--- Task inputs Enclosed Below ---
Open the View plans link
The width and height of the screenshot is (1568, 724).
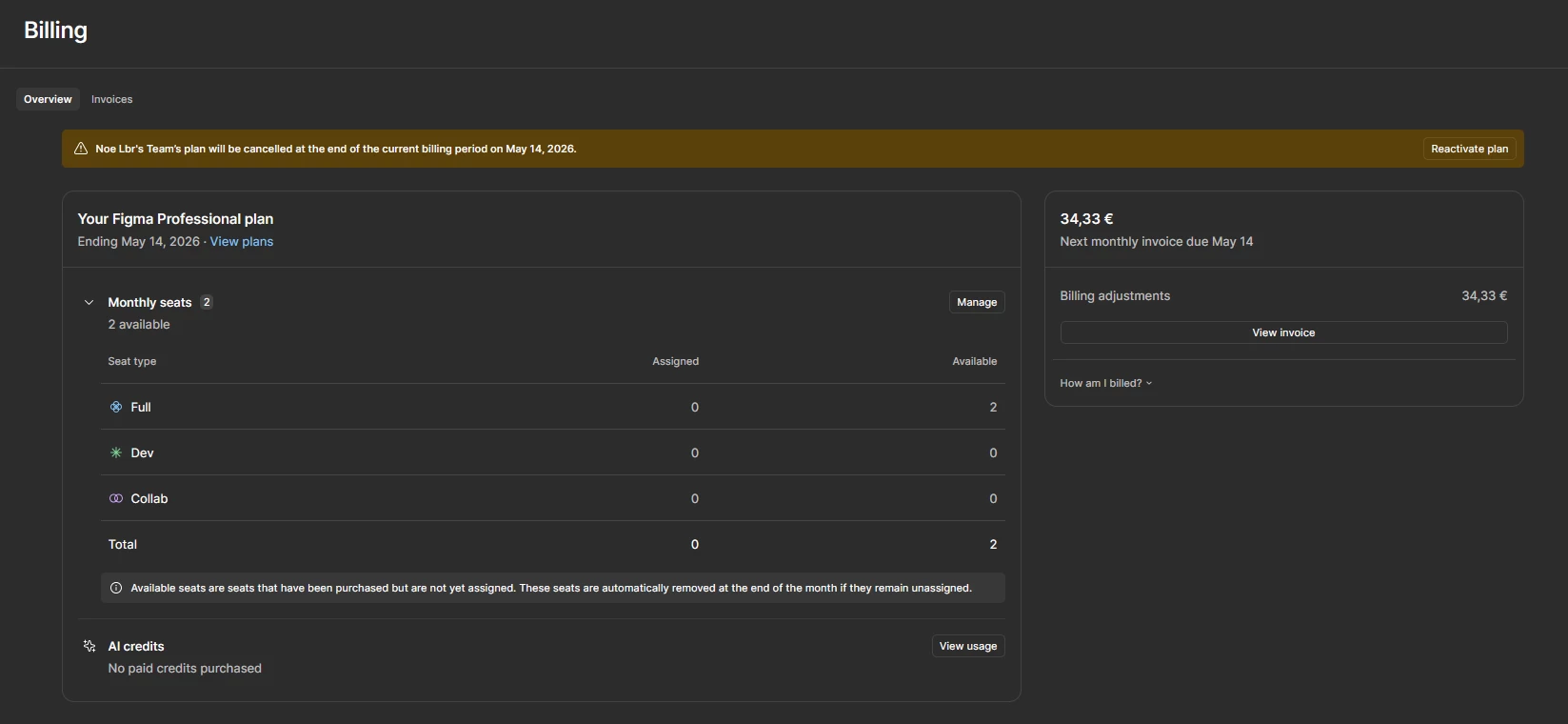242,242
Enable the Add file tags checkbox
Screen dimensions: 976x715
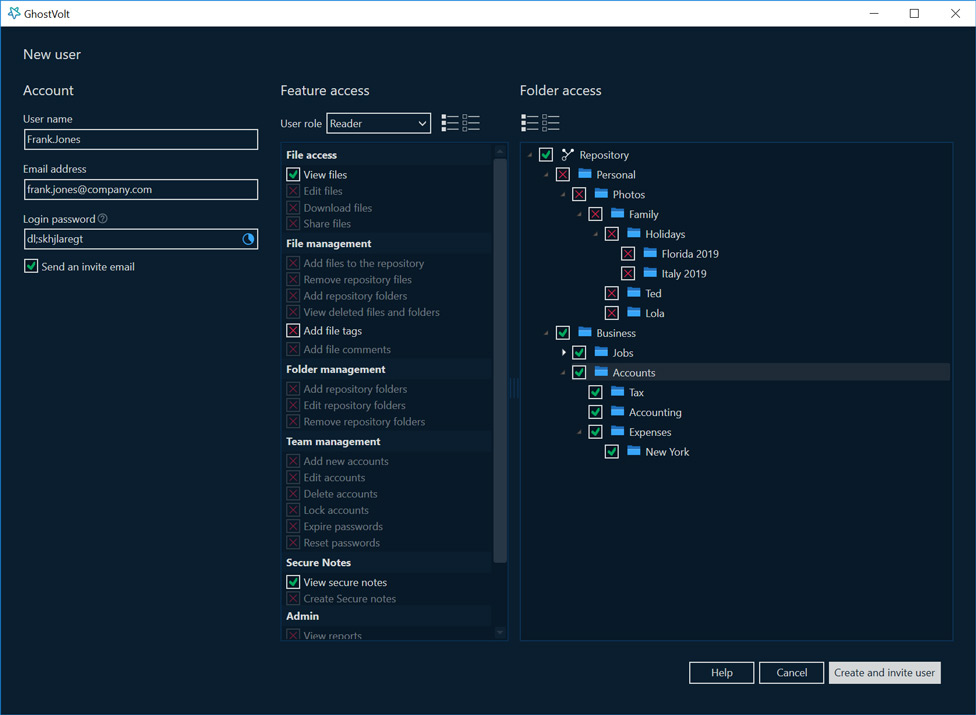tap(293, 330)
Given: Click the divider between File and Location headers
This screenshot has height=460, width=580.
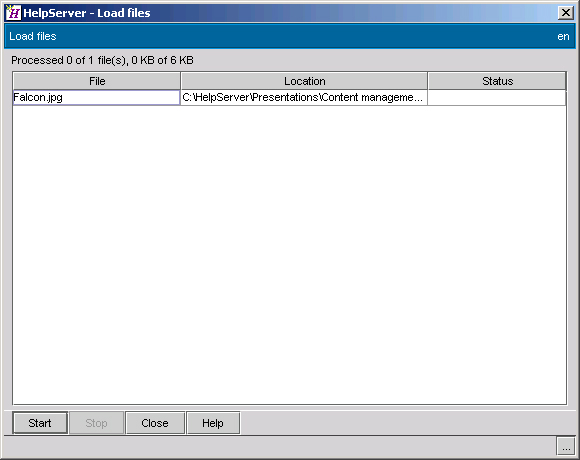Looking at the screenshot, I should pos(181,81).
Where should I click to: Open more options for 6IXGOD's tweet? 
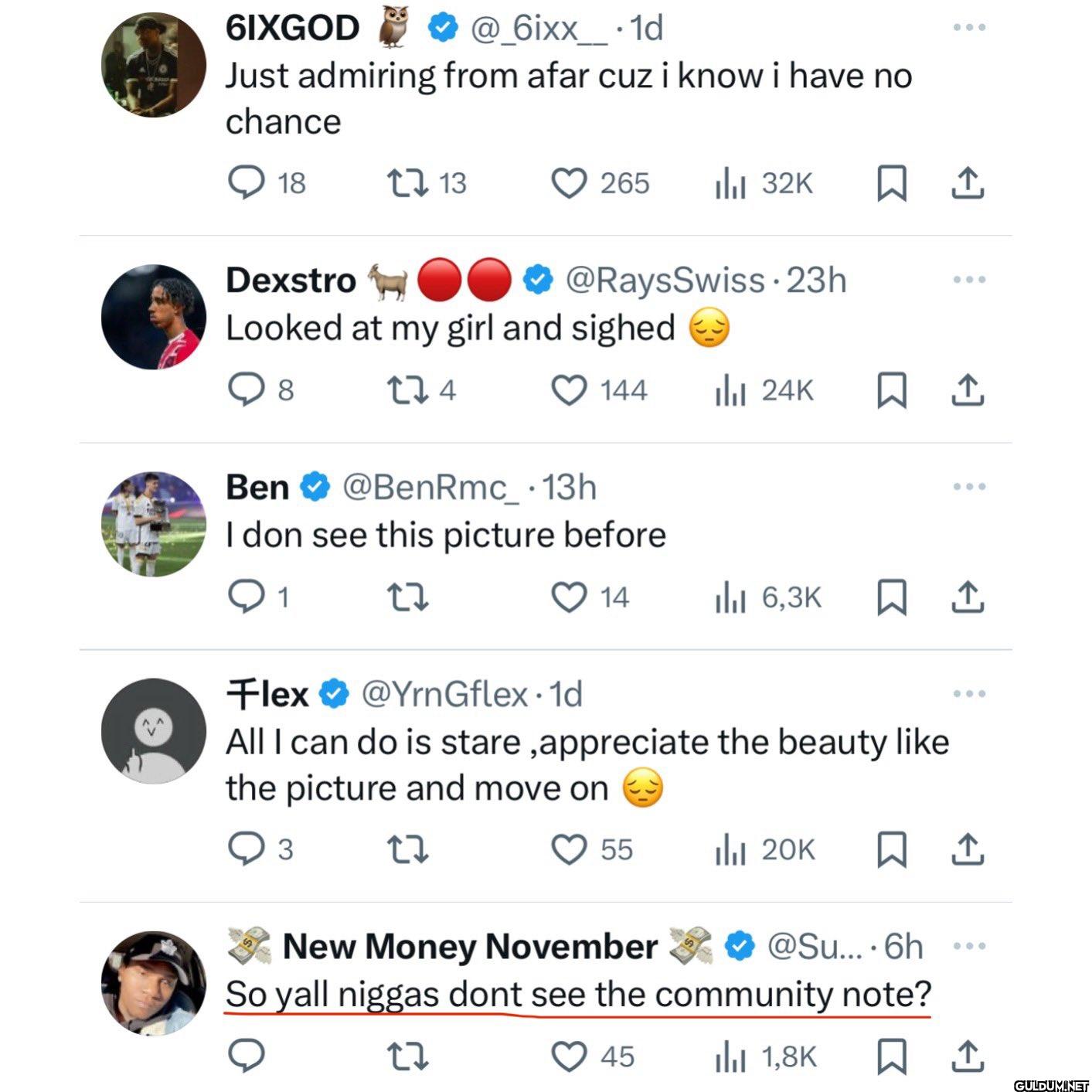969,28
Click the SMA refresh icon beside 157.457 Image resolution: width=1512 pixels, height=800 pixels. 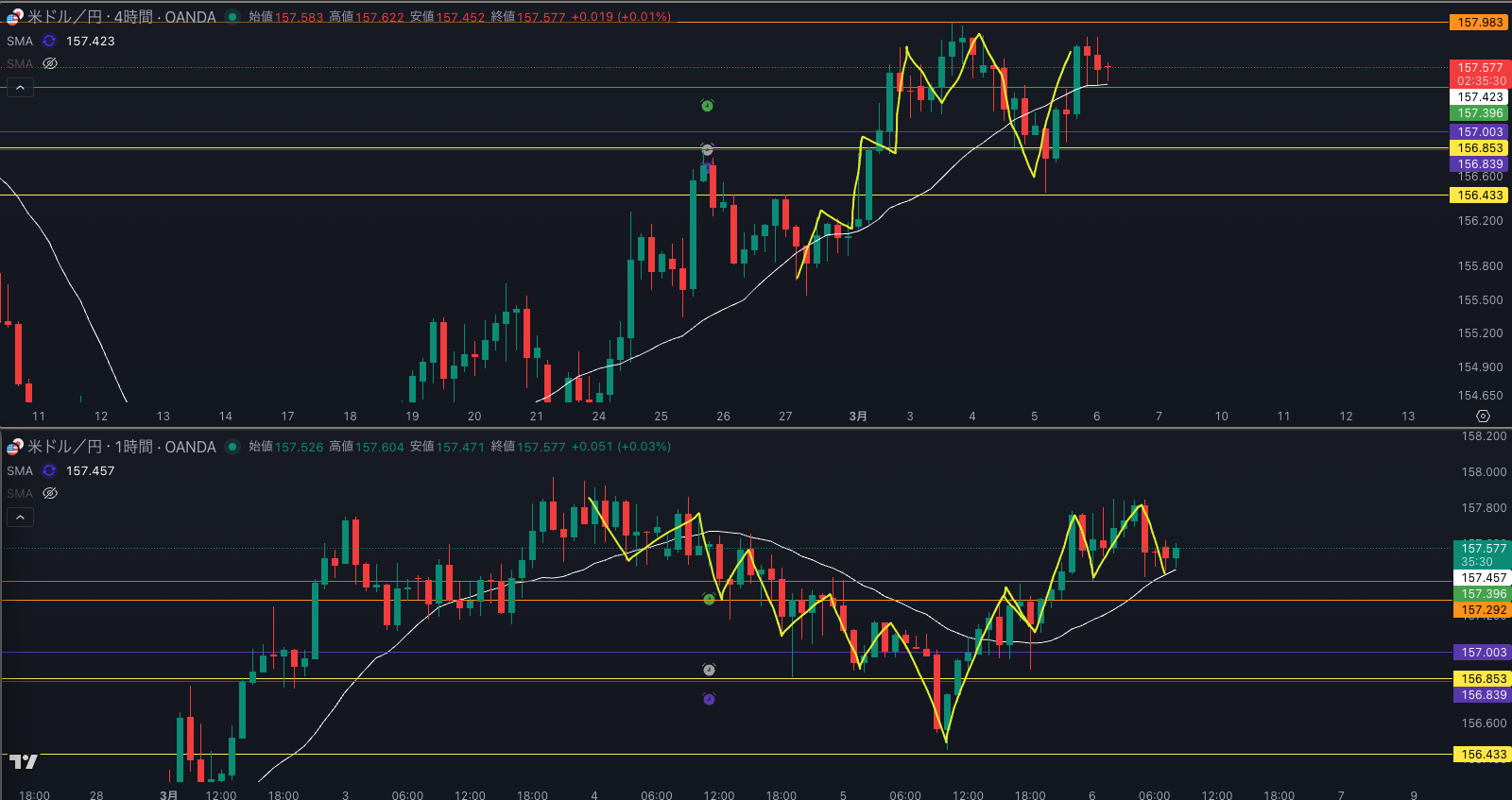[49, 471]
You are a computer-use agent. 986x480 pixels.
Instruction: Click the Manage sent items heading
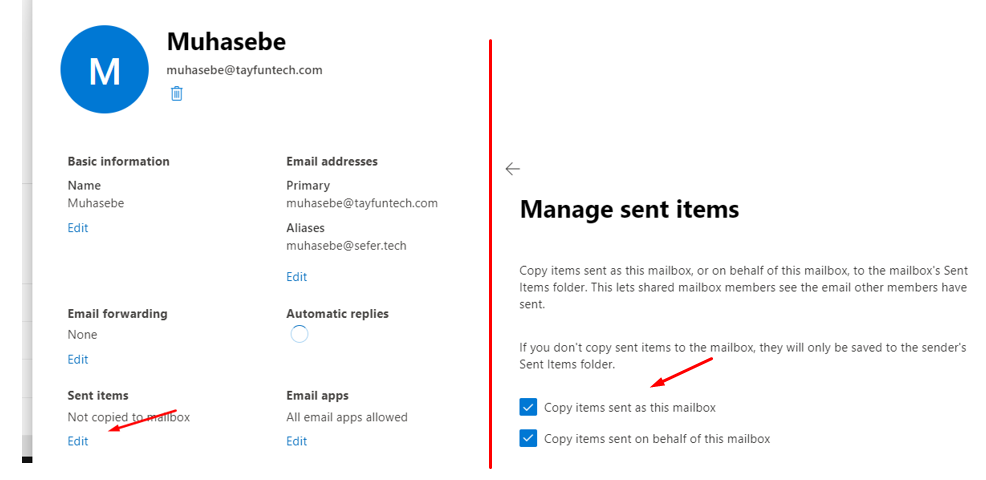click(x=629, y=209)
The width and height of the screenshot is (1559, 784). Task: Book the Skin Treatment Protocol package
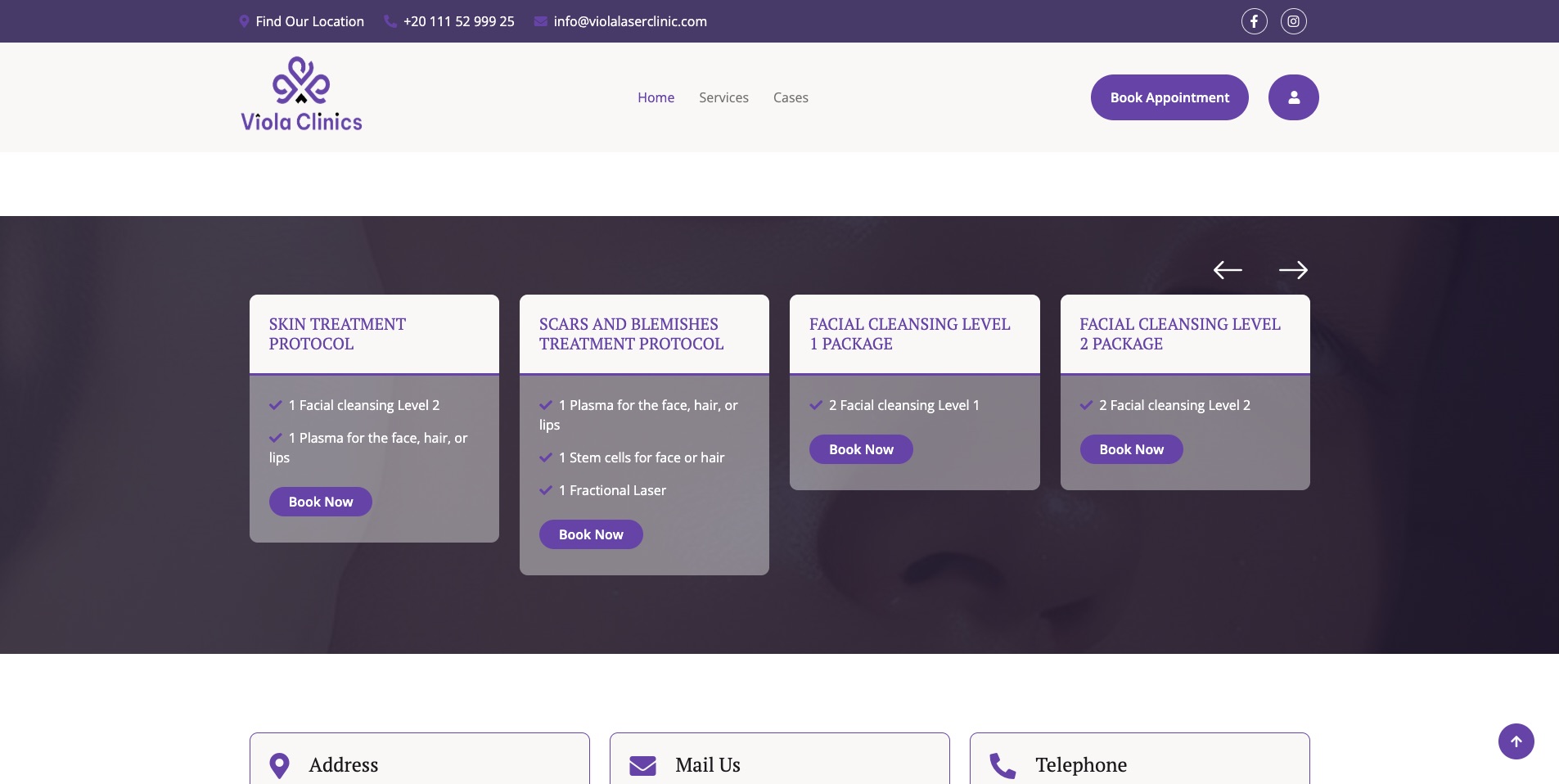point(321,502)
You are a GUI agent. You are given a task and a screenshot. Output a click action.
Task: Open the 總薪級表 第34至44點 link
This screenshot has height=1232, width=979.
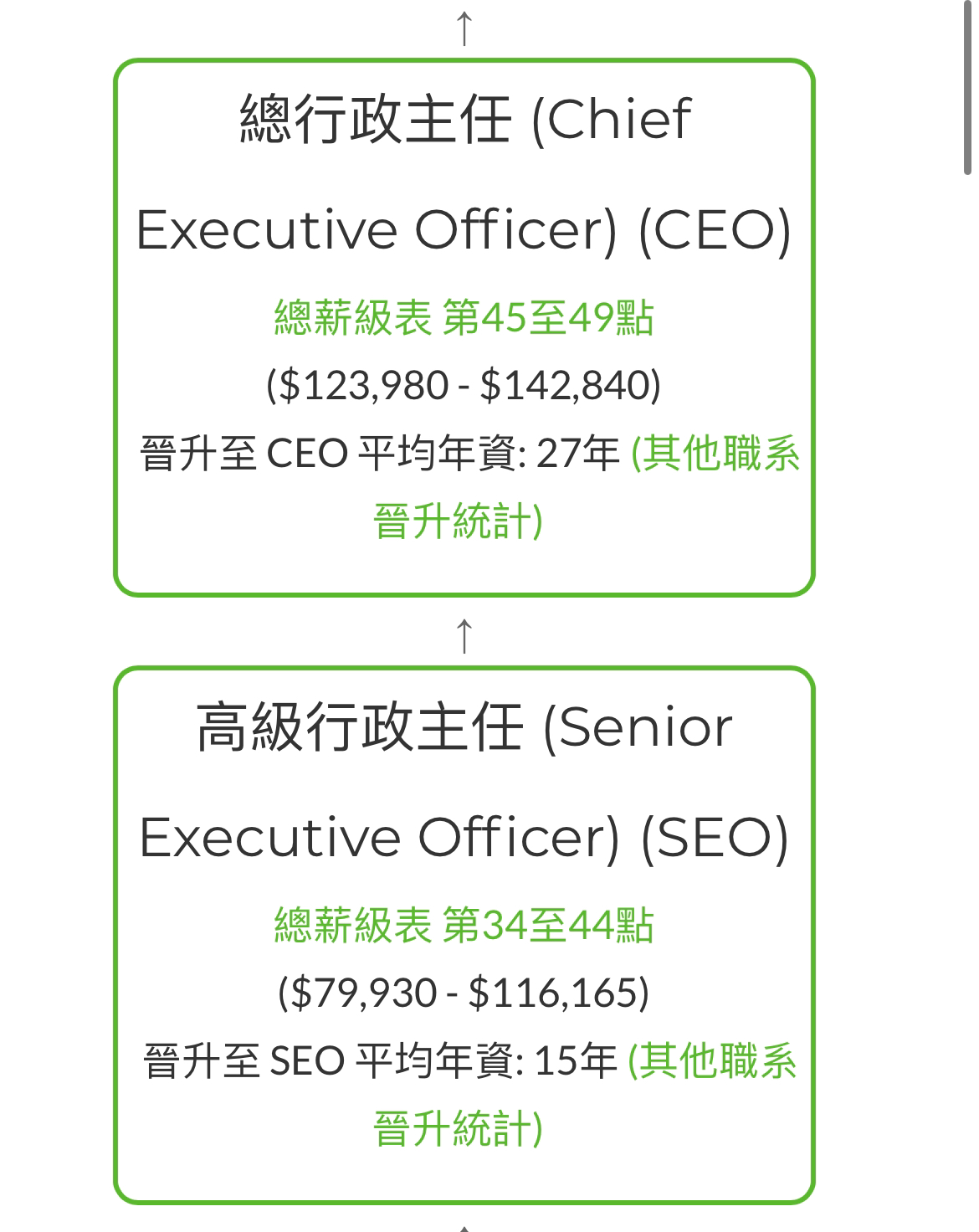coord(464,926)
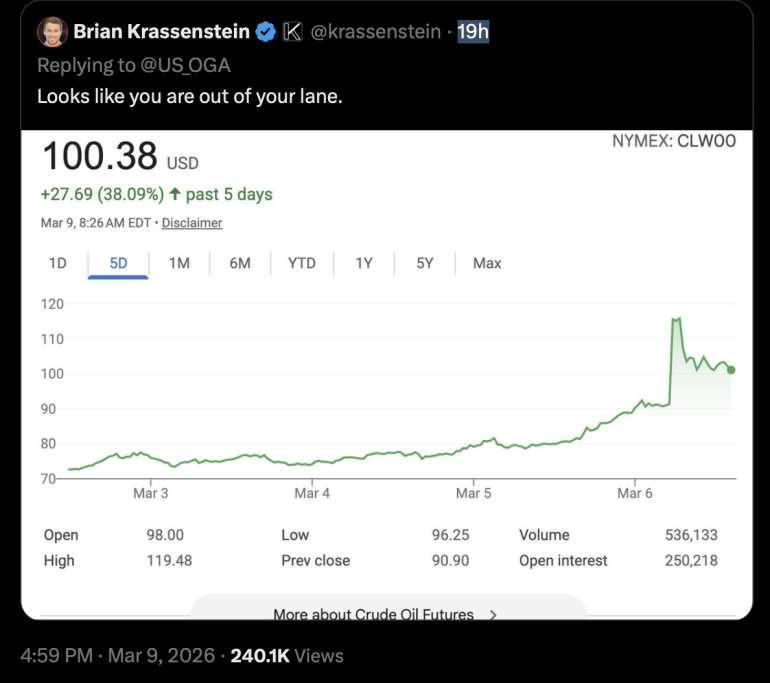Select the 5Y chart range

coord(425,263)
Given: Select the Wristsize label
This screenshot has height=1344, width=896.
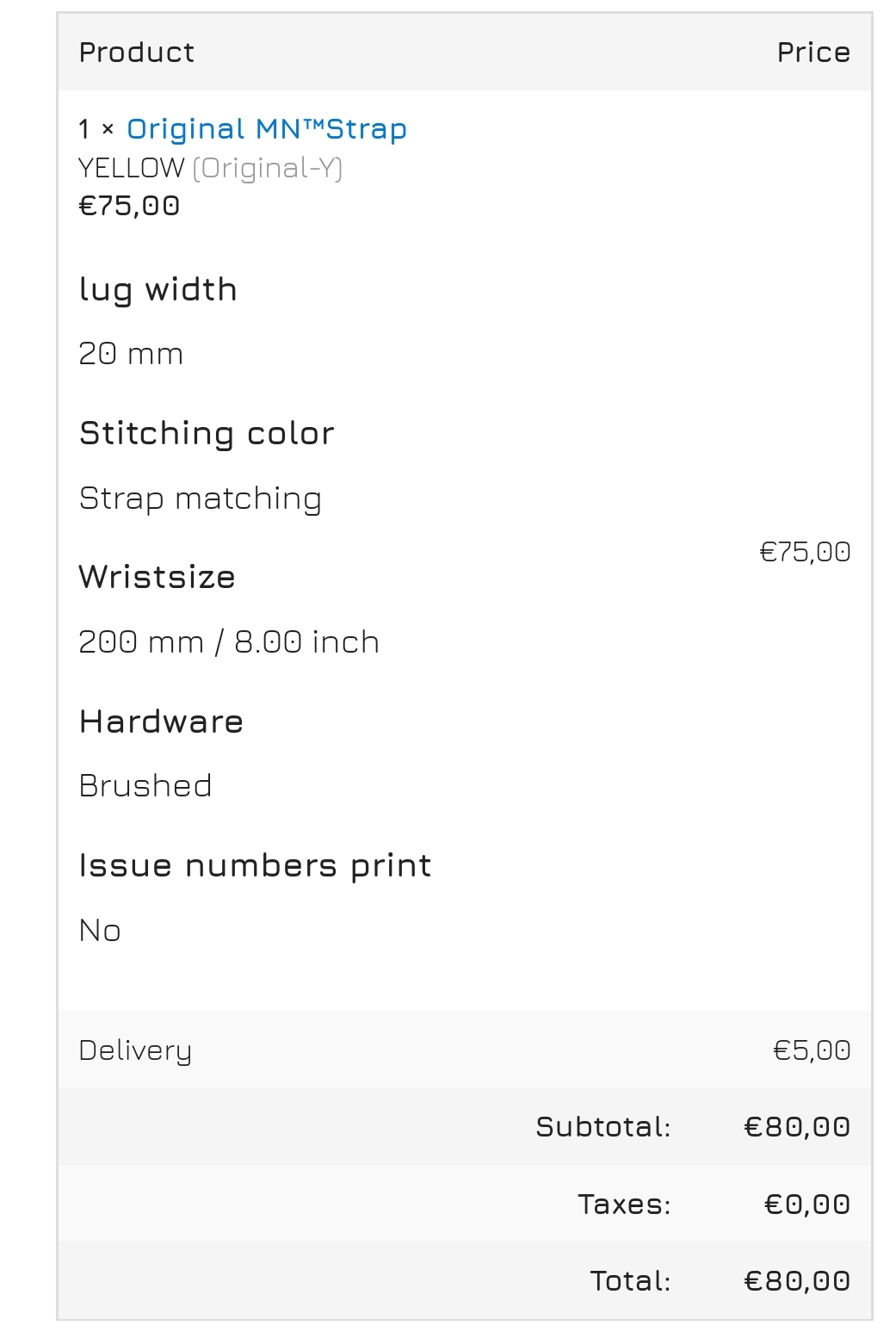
--- End of Enclosed Task inputs ---
> **What to do**
Only the lines from the one containing "Task: Open the 總薪級表 第34至44點 link" to the end of the listing belong in the answer, exactly as they stand and with no pictures.

> **Result below**
Task: Open the 總薪級表 第34至44點 link
This screenshot has height=1232, width=979.
coord(464,926)
Select the 5Y chart range

coord(425,263)
Given: Select the Wristsize label
This screenshot has height=1344, width=896.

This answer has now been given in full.